Foto: Ketua Umum Perhimpunan Hotel dan Restoran Indonesia (PHRI) Hariyadi Sukamdani saat Konferensi Pers di Hotel Grand Sahid Jakarta, Selasa (19/11/2024). |
NEMUKABAR.com - Ketua Umum Perhimpunan Hotel dan Restoran Indonesia (PHRI), Hariyadi Sukamdani, mengeluarkan peringatan keras terkait dampak kebijakan kenaikan Pajak Pertambahan Nilai (PPN) menjadi 12% yang akan berlaku pada tahun 2025. Ia menilai kebijakan ini dapat memicu efek domino yang mengancam kelangsungan usaha di sektor perhotelan dan restoran, serta berdampak luas pada tenaga kerja di industri tersebut.
Menurut Hariyadi, industri perhotelan dan restoran sudah menghadapi tekanan berat akibat penurunan daya beli masyarakat. Kenaikan PPN, meski hanya 1%, dinilai akan memberikan dampak signifikan, terutama bagi segmen pelanggan menengah bawah yang menjadi target pasar utama industri ini.
"PPN ini tidak hanya memengaruhi hotel dan restoran, tapi semua sektor. Namun bagi kami, dampaknya akan terasa langsung karena konsumsi masyarakat, khususnya yang target marketnya adalah menengah bawah," ujar Hariyadi dalam konferensi pers di Jakarta, Selasa (19/11/2024).
Hariyadi menjelaskan bahwa saat ini industri perhotelan dan restoran tengah menghadapi tiga tekanan besar atau triple hit. Tantangan tersebut meliputi:
Penurunan daya beli masyarakat.
Kebijakan kenaikan PPN menjadi 12%.
Pemotongan anggaran pemerintah, termasuk untuk perjalanan dinas dan akomodasi.
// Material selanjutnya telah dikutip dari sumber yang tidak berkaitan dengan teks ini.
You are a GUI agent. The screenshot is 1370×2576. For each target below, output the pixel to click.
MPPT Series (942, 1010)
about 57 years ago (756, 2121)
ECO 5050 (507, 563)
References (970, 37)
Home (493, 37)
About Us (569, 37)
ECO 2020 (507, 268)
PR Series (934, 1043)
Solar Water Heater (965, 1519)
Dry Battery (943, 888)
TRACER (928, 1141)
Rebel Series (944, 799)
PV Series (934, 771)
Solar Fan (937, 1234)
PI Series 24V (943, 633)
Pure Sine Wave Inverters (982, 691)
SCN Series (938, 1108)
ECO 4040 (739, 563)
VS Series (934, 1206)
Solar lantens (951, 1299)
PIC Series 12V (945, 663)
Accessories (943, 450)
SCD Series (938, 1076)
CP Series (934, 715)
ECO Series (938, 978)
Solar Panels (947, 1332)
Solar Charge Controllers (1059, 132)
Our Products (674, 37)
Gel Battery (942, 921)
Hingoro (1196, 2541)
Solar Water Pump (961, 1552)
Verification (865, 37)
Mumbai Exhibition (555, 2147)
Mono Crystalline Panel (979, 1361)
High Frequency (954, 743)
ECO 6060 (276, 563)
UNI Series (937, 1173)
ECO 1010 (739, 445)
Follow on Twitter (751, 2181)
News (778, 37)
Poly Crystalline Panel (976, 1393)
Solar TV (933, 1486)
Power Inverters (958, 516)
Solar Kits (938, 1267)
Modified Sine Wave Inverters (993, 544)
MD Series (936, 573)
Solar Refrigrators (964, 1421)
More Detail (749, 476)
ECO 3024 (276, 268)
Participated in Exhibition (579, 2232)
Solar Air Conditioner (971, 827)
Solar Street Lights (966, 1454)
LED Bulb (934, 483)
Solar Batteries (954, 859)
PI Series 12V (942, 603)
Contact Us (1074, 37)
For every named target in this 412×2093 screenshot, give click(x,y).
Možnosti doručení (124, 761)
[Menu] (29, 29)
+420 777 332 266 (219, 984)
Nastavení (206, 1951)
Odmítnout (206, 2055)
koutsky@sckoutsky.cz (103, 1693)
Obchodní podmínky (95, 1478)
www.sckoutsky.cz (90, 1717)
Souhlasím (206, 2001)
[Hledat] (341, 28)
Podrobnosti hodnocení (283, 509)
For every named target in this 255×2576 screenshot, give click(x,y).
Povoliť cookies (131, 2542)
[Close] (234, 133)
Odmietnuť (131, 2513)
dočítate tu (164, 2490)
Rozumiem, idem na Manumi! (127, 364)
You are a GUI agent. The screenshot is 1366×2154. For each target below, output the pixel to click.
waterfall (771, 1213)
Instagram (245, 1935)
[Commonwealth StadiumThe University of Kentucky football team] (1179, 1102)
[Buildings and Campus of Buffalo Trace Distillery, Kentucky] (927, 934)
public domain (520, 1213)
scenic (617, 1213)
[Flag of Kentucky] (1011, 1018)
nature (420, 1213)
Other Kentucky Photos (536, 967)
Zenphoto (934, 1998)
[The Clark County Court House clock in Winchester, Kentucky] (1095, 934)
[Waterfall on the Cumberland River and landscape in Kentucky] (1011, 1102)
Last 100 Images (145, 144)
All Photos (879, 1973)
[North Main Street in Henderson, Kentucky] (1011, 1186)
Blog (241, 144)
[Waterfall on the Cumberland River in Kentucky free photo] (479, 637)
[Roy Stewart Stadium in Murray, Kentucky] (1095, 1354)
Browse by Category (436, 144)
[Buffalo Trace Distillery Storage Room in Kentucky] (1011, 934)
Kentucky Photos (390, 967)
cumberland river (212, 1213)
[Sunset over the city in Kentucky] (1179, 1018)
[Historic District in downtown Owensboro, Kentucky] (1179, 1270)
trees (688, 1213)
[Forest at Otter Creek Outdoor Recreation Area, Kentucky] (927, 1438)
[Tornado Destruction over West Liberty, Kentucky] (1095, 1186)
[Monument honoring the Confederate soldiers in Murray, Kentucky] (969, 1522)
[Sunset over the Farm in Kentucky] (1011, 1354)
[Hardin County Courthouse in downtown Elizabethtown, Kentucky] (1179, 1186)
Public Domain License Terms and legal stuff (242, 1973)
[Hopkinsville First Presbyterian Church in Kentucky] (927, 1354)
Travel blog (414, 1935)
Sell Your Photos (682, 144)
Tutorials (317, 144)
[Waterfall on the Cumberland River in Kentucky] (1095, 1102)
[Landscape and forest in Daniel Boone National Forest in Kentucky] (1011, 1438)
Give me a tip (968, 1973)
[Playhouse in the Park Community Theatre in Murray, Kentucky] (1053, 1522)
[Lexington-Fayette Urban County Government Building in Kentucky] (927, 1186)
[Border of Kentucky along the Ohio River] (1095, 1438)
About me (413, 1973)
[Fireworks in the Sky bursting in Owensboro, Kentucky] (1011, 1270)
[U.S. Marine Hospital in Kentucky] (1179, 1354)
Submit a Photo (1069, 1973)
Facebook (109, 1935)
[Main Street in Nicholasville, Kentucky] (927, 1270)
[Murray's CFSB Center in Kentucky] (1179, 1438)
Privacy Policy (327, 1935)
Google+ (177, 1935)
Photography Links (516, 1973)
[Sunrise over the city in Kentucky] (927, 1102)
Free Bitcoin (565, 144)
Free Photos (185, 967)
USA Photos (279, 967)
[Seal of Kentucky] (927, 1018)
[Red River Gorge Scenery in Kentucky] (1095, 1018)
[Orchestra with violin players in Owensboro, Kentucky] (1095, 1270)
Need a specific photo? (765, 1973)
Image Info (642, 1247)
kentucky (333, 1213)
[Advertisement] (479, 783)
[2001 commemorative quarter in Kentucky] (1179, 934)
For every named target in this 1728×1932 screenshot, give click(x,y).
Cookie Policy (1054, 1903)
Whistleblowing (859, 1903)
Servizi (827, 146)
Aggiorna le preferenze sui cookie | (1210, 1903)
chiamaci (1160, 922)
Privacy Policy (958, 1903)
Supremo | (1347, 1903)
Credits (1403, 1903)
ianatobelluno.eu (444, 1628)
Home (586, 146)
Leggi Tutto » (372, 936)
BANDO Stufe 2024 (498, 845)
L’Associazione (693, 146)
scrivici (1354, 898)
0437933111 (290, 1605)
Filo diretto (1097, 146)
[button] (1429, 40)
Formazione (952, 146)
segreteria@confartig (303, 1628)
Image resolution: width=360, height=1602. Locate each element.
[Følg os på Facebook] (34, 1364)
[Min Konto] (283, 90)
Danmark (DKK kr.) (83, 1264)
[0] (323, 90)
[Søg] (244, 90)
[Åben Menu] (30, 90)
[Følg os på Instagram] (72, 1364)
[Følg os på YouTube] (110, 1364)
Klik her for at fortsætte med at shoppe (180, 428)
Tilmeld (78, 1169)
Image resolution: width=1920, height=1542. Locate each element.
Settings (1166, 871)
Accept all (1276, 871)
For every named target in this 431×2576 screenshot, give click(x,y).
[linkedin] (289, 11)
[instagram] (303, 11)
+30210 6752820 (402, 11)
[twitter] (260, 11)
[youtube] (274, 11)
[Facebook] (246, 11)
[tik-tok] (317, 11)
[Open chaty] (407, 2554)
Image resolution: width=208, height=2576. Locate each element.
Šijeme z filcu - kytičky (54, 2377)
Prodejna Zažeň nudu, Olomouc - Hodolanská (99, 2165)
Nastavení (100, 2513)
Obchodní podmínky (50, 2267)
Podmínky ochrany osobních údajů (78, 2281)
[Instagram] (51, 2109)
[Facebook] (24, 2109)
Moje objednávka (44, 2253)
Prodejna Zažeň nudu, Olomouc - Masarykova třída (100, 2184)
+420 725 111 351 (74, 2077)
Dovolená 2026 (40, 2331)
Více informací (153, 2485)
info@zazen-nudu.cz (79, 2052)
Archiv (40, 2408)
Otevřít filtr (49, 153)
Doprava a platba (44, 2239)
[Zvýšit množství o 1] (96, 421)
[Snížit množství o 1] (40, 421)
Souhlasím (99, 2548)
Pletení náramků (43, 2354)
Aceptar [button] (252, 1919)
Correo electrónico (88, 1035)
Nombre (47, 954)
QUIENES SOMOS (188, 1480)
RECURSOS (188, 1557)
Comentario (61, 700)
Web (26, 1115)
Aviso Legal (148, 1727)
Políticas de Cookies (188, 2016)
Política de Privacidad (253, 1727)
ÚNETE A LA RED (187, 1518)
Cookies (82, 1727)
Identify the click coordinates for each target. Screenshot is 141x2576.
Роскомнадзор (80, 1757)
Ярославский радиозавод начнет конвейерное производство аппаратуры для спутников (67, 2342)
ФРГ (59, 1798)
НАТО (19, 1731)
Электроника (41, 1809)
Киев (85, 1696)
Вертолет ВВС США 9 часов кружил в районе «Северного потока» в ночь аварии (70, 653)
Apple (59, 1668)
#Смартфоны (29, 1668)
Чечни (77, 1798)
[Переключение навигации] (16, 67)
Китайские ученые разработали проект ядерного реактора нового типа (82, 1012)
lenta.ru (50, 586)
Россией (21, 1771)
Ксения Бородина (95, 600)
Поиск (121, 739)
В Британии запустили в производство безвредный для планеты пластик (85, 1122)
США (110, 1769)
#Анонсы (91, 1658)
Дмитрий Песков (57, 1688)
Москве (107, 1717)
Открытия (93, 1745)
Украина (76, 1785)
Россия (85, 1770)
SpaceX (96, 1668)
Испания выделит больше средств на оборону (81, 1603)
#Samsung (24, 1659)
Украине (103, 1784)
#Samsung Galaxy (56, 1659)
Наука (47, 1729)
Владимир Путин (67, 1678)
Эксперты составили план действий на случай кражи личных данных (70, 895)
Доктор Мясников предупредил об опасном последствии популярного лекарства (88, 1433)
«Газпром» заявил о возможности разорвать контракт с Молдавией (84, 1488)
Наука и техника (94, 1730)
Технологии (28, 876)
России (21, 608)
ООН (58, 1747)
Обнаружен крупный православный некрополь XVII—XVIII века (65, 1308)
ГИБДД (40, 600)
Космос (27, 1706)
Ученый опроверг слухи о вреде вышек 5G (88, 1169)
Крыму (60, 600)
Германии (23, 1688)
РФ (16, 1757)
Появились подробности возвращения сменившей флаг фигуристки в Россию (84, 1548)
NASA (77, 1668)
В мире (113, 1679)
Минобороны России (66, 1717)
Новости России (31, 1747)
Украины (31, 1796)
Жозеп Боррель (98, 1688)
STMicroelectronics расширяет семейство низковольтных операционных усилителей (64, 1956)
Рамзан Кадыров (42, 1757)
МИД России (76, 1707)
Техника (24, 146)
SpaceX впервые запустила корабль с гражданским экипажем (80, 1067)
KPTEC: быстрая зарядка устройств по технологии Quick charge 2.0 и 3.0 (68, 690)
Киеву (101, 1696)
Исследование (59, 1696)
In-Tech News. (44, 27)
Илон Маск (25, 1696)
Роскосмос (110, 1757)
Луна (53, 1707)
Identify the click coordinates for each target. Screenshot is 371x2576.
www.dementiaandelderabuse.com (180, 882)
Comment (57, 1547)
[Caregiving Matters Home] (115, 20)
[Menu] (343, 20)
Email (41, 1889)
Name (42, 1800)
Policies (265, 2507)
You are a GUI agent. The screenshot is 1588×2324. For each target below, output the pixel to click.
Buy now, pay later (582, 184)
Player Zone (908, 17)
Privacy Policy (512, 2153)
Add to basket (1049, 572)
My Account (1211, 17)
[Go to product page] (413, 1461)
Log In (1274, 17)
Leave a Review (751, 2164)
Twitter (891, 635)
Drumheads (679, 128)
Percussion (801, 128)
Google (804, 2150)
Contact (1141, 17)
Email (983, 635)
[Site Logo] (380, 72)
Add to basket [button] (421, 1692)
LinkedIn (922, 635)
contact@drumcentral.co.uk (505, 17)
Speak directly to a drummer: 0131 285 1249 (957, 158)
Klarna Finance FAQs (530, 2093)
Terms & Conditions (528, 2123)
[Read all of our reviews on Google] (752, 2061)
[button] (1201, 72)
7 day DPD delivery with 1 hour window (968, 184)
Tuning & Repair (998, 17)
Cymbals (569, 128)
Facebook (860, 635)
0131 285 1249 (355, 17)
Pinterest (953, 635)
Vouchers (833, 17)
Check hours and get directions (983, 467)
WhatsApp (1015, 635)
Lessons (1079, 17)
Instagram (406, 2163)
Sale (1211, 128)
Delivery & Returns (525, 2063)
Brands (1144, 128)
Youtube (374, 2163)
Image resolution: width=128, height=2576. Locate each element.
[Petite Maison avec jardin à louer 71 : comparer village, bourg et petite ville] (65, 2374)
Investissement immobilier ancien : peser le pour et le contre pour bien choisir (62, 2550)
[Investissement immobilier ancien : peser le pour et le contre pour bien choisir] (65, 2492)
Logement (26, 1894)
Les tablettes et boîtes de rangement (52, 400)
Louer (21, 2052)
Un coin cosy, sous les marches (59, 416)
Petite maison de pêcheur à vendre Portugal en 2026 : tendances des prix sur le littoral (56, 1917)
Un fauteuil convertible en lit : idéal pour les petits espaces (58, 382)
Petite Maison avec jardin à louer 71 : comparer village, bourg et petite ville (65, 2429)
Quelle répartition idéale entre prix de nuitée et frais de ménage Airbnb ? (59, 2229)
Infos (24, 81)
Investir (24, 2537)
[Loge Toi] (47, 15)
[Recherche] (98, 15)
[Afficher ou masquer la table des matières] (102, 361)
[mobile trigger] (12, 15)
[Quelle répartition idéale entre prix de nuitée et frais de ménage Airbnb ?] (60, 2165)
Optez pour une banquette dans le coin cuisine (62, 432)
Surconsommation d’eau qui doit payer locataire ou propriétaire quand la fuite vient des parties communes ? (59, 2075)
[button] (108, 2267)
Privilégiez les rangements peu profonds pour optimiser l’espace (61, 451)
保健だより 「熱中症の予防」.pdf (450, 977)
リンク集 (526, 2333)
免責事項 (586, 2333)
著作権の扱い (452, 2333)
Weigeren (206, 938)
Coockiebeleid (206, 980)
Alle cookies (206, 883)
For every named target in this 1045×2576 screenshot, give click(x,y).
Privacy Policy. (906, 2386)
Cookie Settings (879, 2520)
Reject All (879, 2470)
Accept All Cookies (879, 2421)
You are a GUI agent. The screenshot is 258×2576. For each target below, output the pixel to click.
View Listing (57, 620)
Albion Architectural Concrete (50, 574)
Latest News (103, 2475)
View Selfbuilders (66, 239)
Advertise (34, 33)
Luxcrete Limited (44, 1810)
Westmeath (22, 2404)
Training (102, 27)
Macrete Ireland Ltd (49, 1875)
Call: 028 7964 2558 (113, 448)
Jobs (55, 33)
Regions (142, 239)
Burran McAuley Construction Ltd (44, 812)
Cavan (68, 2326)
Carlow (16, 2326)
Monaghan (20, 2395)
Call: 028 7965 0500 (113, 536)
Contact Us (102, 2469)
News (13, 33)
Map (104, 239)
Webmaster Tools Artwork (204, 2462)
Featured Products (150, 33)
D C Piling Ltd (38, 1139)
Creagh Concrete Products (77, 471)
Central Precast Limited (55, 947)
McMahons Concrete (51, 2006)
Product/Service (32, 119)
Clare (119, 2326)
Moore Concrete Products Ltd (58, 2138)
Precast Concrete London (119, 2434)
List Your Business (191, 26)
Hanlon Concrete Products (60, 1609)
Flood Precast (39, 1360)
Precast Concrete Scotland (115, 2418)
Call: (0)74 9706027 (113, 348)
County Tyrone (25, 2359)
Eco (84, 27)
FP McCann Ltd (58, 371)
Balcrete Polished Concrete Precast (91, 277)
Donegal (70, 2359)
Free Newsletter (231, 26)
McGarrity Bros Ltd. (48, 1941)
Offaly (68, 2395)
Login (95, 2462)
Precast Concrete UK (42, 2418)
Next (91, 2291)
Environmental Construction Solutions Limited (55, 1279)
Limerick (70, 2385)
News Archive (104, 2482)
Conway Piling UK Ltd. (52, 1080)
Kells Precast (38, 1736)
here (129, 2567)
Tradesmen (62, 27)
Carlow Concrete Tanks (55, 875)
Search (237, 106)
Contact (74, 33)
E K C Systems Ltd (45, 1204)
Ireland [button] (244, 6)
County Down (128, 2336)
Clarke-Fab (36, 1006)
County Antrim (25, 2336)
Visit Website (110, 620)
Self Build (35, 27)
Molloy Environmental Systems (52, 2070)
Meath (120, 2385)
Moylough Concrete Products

Ia menambahkan, kondisi ini memaksa pelaku usaha masuk ke dalam mode survival, dengan fokus pada pengendalian biaya operasional. Salah satu langkah yang mungkin dilakukan adalah penghematan melalui penyesuaian tenaga kerja harian (daily worker), yang bergantung pada omzet bisnis.
"Kalau penjualannya bagus, mereka bekerja. Kalau tidak, ya terpaksa di-shutdown. Jadi, dampaknya cukup banyak," jelas Hariyadi.
Hariyadi juga menyoroti perbedaan kemampuan adaptasi antara daerah wisata internasional, seperti Bali dan Batam, dibandingkan daerah yang lebih bergantung pada pasar domestik. Menurutnya, daerah tanpa kunjungan wisatawan mancanegara yang signifikan akan mengalami kesulitan lebih besar.
PHRI mendesak pemerintah untuk mempertimbangkan kembali kebijakan kenaikan PPN dan pemotongan anggaran, dengan menggunakan data dari Badan Pusat Statistik (BPS) dan lembaga riset lainnya sebagai landasan keputusan.
"Kami berharap kebijakan ini dapat ditinjau kembali, karena dampaknya tidak hanya pada pelaku usaha, tapi juga pada tenaga kerja dan ekosistem pariwisata secara keseluruhan," pungkas Hariyadi.
Dengan potensi penurunan omzet dan efisiensi operasional, industri perhotelan dan restoran diprediksi akan menghadapi tantangan besar untuk tetap bertahan. Kebijakan kenaikan PPN ini perlu diimbangi dengan langkah strategis dari pemerintah untuk melindungi ekosistem usaha sekaligus menjaga stabilitas tenaga kerja di sektor pariwisata.